Start of Data for review

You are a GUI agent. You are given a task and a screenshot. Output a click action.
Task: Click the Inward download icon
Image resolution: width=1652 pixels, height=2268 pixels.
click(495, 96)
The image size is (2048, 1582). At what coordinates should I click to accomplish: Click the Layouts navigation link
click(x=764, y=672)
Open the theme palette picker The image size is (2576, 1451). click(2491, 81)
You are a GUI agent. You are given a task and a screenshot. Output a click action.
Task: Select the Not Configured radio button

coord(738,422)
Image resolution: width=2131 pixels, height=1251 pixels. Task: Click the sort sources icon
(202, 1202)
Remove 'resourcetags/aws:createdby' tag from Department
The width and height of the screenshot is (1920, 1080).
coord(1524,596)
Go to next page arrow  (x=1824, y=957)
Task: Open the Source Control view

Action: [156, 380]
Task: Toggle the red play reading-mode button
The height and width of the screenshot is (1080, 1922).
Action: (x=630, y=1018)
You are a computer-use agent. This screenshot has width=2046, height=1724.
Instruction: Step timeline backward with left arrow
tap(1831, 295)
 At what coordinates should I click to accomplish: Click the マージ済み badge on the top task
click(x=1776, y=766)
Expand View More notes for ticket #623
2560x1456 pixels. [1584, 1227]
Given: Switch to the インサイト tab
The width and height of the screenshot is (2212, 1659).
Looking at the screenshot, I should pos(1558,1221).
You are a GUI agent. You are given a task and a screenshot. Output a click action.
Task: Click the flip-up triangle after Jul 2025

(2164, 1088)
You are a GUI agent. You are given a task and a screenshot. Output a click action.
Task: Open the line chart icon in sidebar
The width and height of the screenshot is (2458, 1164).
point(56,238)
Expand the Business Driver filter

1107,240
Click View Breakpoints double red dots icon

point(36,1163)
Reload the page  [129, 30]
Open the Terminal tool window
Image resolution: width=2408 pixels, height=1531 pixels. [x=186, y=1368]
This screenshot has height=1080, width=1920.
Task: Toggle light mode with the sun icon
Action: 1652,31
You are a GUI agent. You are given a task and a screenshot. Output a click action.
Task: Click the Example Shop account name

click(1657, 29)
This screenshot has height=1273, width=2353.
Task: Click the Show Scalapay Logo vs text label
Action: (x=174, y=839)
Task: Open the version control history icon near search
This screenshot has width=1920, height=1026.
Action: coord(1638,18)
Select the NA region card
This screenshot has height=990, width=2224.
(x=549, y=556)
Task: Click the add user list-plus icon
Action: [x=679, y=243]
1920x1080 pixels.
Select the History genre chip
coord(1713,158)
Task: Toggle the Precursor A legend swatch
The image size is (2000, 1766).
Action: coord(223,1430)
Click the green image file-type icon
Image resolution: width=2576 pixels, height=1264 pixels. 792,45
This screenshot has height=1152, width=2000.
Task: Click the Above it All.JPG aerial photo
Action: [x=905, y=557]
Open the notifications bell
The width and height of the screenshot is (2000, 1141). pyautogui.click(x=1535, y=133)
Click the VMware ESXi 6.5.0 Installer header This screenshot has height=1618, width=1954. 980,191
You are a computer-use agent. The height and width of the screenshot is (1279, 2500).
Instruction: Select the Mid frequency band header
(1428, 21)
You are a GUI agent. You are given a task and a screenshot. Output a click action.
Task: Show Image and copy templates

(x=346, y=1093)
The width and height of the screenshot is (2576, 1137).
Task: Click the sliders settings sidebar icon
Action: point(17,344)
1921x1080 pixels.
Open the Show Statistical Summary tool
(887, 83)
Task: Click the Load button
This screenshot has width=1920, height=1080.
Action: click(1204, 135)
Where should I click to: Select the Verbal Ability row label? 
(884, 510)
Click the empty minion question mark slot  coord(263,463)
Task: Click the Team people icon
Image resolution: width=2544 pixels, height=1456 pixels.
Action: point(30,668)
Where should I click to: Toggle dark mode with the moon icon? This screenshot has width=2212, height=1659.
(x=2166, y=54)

End of Data for review

> About this exercise:
For every line in the records above that holds "computer", add one, and report the sum alone.

> Task result:
2